TL;DR – Programmatic tool calling (PTC) is an interesting capability in Claude Opus/Sonnet 4.6. Instead of making tool calls that each round-trip through Claude's context, Claude writes code that can orchestrate tool calls directly inside a container. Intermediate tool results return to the code, not Claude’s context window. This reduces token usage and improves performance on multi-step tasks like search. Opus 4.6 with PTC recently scored #1 on LMArena’s search benchmark. See our docs to learn more about PTC and our new web search tool that uses PTC by default.

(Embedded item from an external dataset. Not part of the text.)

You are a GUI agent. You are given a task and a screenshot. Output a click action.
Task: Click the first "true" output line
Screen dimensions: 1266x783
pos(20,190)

Computer use is one of Claude’s most central capabilities. Just giving Claude a bash tool opens up a broad action space and leads to a common question: is bash all you need? And how to decide what other tools to give an agent?
Actions are how Claude interacts with the world. Tools are a way to declaratively specify the actions that Claude can take. The API lets you add tools by giving Claude a tool name, description, and input arguments.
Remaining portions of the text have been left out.